Im Kontrast dazu gehen die gesetzten Akzente Rubbernecker weniger effektiv auf, wenn die heulend-pendelnd Entschleunigung einen wüstentauglichen Sludge braut, der so auch Baroness-Fans ansprechen könnte, Jane’s Addiction-Anhänger verführen will – nur: Das Launige in einer expliziter forcierten Melodik steht der Kombo aus Newcastle upon Tyne einfach nicht wirklich, zumindest kommt die Nummer selbst einfach nicht in Gang, findet nicht auf den Punkt, zeigt Pigsx7 noch nicht so weit, wie sie wohl gerne wären. Rubbernecker bleibt ein unentschlossenes Stück an der Schwelle zu neuen Möglichkeiten.
Der Rest der Platte übersetzt die Ambitionen der Band – „the sound of a leaner, more vicious Pigs, and one with their controls set way beyond the pulverising one-riff workouts of their early days“ sattelfest. Nur das ungelenke Crazy in Blood tritt in seinem geradezu nervenden Verhaltensmuster in das Rennen um den schwächsten Song der Platte ein, wenn sich Pigsx7 zu sehr auf einen schmissigen, eindimensionalen Slogan-Refrain verlassen, da kann der psychedelischer aufmachende Shoegaze-Teil der Nummer noch so sehr überzeugen.
New Body skandiert am rüpelhaften (Post)Punk in Zeitlupe, lamentiert psychotisch vor tektonischen Eruptionen, schleppt sich mächtig mit brodelndem Nebel unter der Motorhaube, und beschwört an der Dissonanz schrammend heroisch aufgetürmte Gitarrentexturen: Pigsx7 sprechen nicht umsonst von Sonic Youth und erheben die Repetition zum hypnotischen Mantra, das leider ausfaden muß. Doch alleine die Texte bleiben mit ihrer skurril-beängstigenden Schlagseite deutlich nachhaltiger hängen als bei den bisherigen Alben der Band.

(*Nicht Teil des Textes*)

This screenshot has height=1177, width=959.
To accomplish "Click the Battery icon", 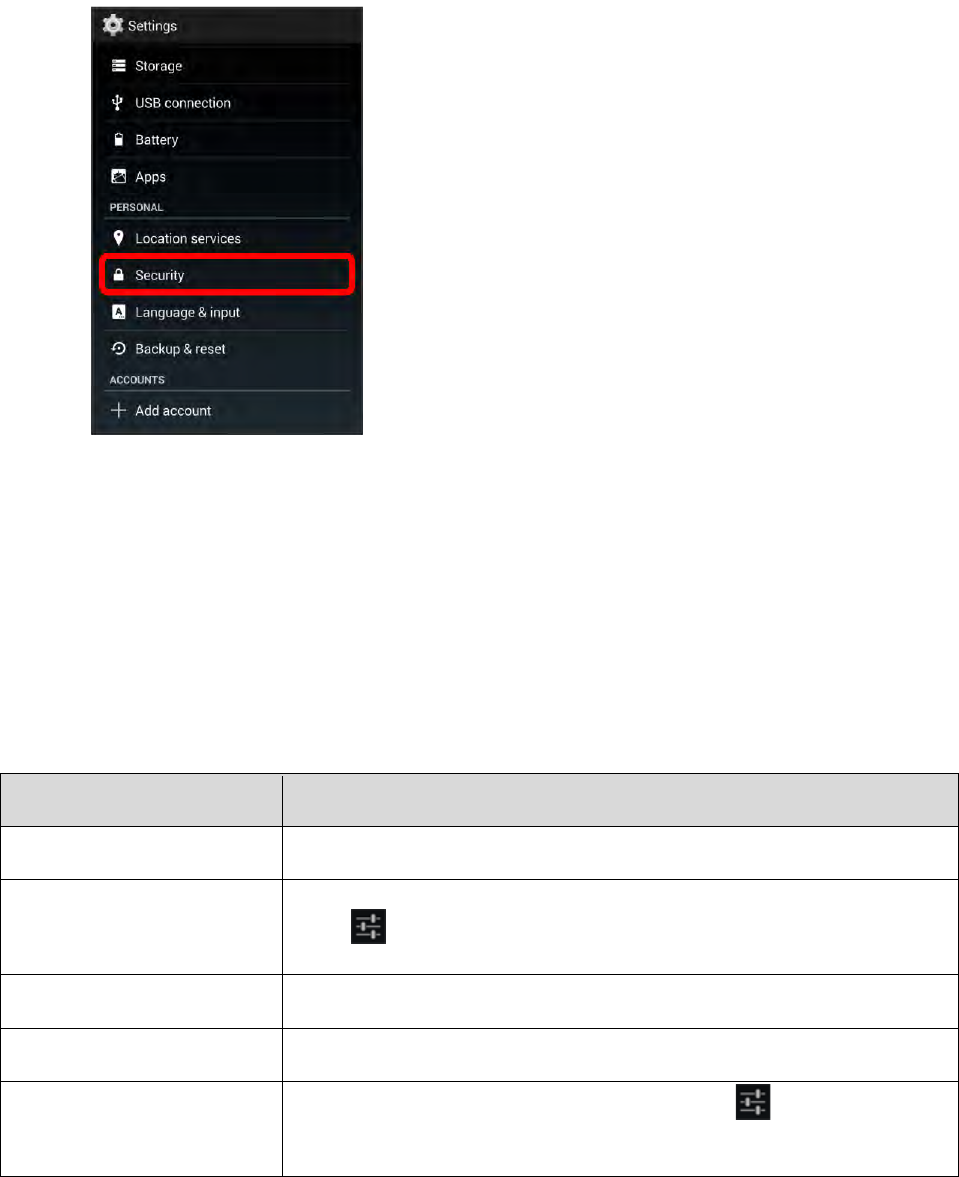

Blood and Butter gönnt sich als Intermezzo zum Mittelteil von Viscerals eine Verschnaufpause, liebäugelt mit dem Industrial und einem obskurem Speiseplan, adaptiert Radiatorendrones und einen holprigen Rhythmus für die Distortion. In ihren besten Momenten schickt sich die Platte tatsächlich an den Vorgänger zu übertrumpfen, wenngleich sie eben an der nötigen Konsistenz scheitert.

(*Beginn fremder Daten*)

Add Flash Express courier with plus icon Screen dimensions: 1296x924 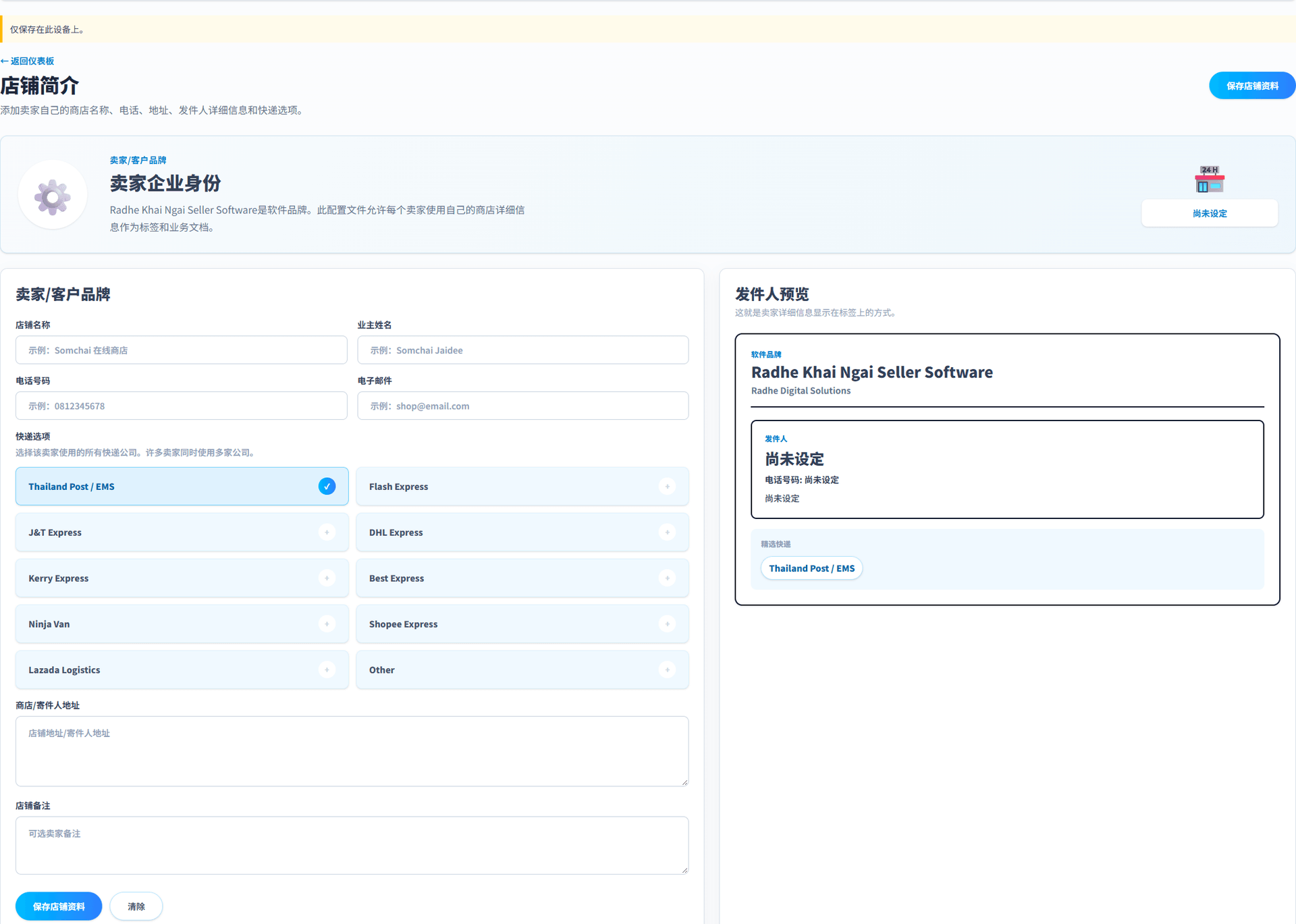click(x=667, y=486)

Danach spielen die Briten den Reigen dennoch geradezu versiert nach Hause. World Crust stampft und kurbelt, liefert beinahe Entertainment, weil der Refrain am Call-and-Response-Mitgröhl-Potential nicht erst live ordentlich zünden wird. Anders verhält sich Halloween Bolson, das auf der Bühne wohl monströs den Exzess anbieten wird. Pigsx7 ziehen am archaischen Rock’n’Roll an, flirten gar mit klassischem Heavy Metal und kontrastiert diesen mit dem Doom. Wenn die Nummer damit beginnt hin und her zu ziehen, dauert es vielleicht, bis sie wieder an Momentum gewinnt – und schade auch, dass die Gitarren und das Horror-Klavier im Mix nicht weiter im Vordergrund quietschen und gniedelnden dürfen – doch die lange Halluzination langweilt nicht als neunminütiger Jam.
Dass mit dem typischen Hell’s Teeth danach ein relativ knackiger, unspektakulärer Stomper geradezu versöhnlich und konventionell verabschiedet, sollte in keiner falschen Sicherheit wiegen: Pigsx7 sind vom talentierten One Trick Pony zu einer veritablen Bank des Genres herangereift, der man einige Schönheitsfehler nicht nur nachsieht, sondern auch als Wagnisse am Weg zu neuen Hochphasen sogar hoch anrechnet.